ANCORA SULLA “SCIURA STOPPANI”: SIAMO ALLA POLITICA CULTURALE DELL’IMMAGINE

LECCO – Nei giorni scorsi abbiamo pubblicato un tagliente intervento dell’editorialista “Carta vetrata” a proposito dell’operazione di marketing che vedeva protagonisti il Comune di Lecco e una nota catena di supermercati. Ecco al proposito un ulteriore contributo, questa volta da parte di un lettore:

La sciura Stoppani e Marshall McLuhan

A proposito della Sciura Stoppani, di Carta Vetrata, mi stupisco dello stupore di C.V. sulla smaccata operazione di marketing comunicativo dell’Assessore Tavola.

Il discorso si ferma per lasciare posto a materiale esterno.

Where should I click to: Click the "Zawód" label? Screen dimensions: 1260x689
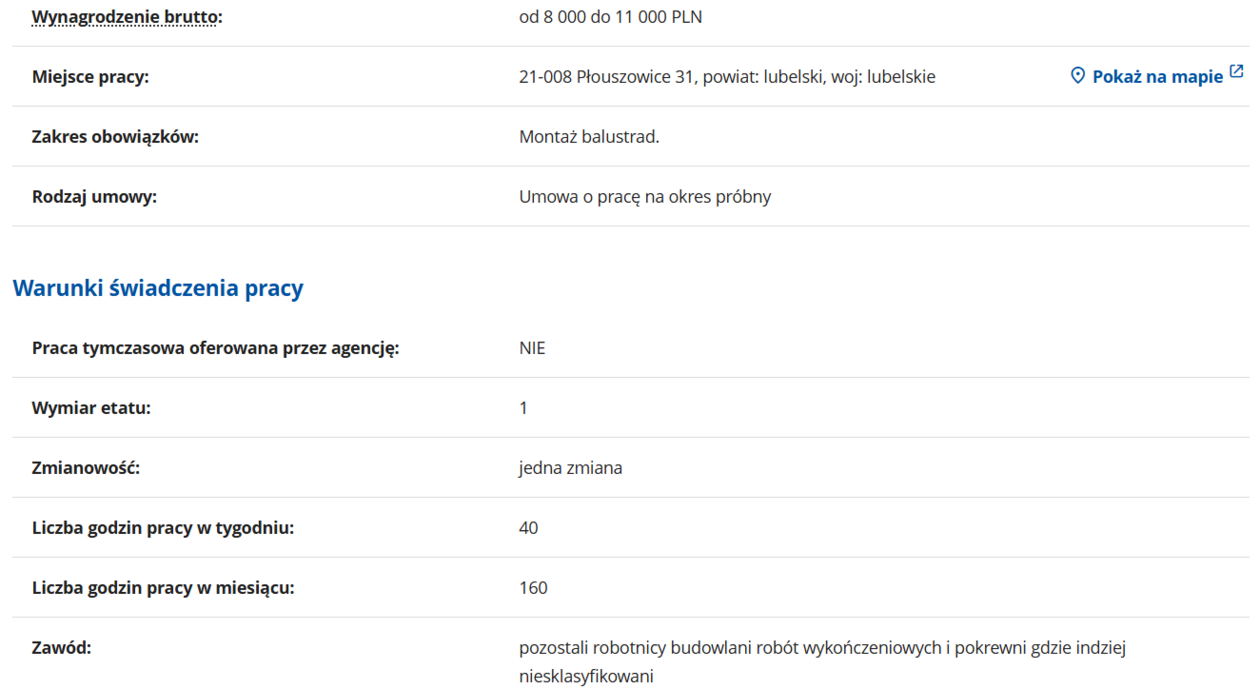61,648
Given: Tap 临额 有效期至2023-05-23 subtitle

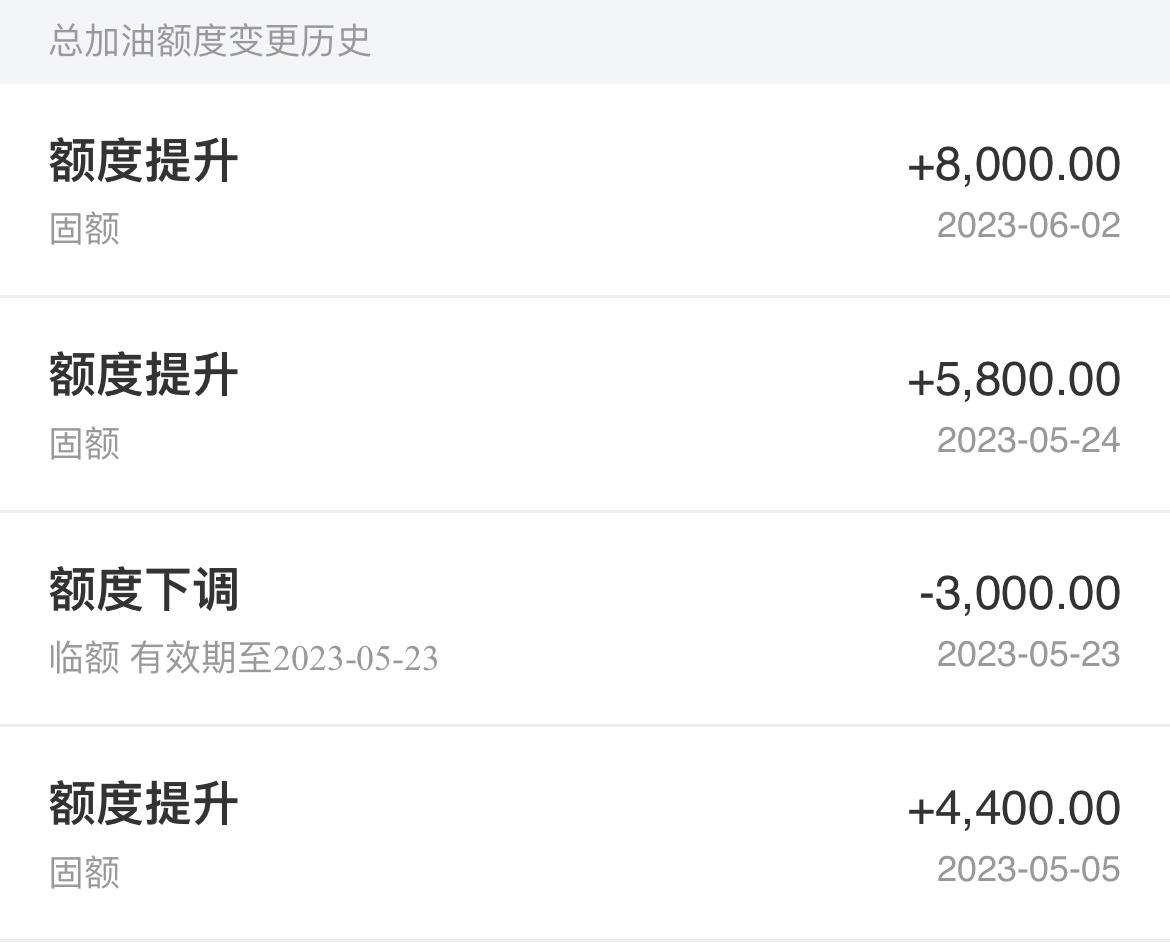Looking at the screenshot, I should (x=243, y=658).
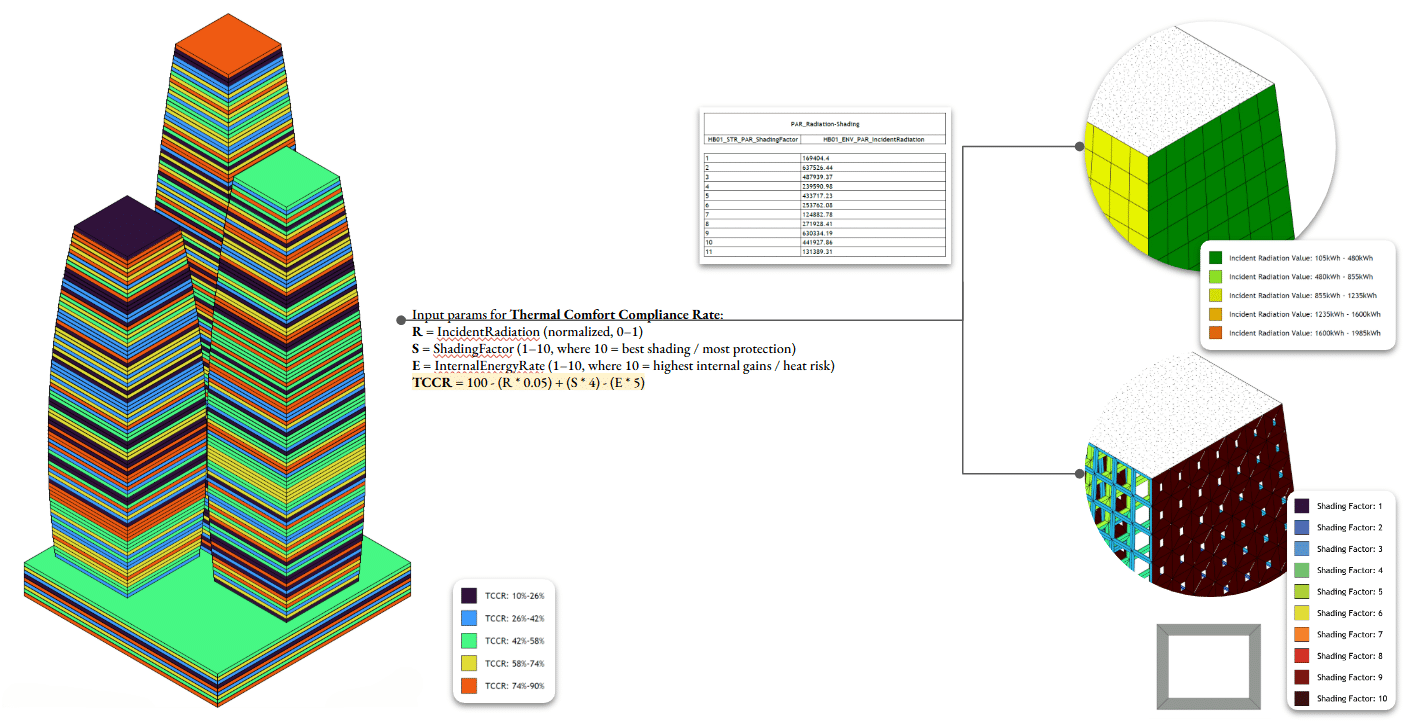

Molta della sua  politica culturale è sempre stata pura capacità comunicativa, dote che possiede davvero in modo egregio. Alla Marshall McLuhan per lui “ il medium è il messaggio “ : chi mai , se non lui, avrebbe pensato di lanciare una grande iniziativa dal garbato titolo  Dipingimi le balle, Alessandro Manzoni  o, in una città devastata dai vandalismi , Lecco Street View ? Intanto i pochi beni culturali della città vanno in disfacimento: il Ponte Vecchio, Villa Ponchielli, Villa Manzoni, perfino Palazzo Bovara ma lui, garrulo, promette  un  Manzoni  sempre più Pop, che soltanto lui sa cosa cavolo vuol dire ed espone, religiosamente, sassi e vestiti di carta al “ Palazzo delle Paure” , straordinari oggetti d’arte: lo assicura lui lo straordinario ( nel senso di molto sporadico ) critico artistico di “ Repubblica “. Siamo alla politica culturale dell’immagine, anzi del futile ma, mi chiedo anch’io, come C.V. , tutto questo va bene alla Giunta, al Sindaco Brivio ? Hanno avuto un’occasione , recentemente, quando nell’ambito della discussione del Bilancio del Teatro Sociale, Tavola ha dichiarato : “ No Teatro, no Assessore “. L’hanno sprecata.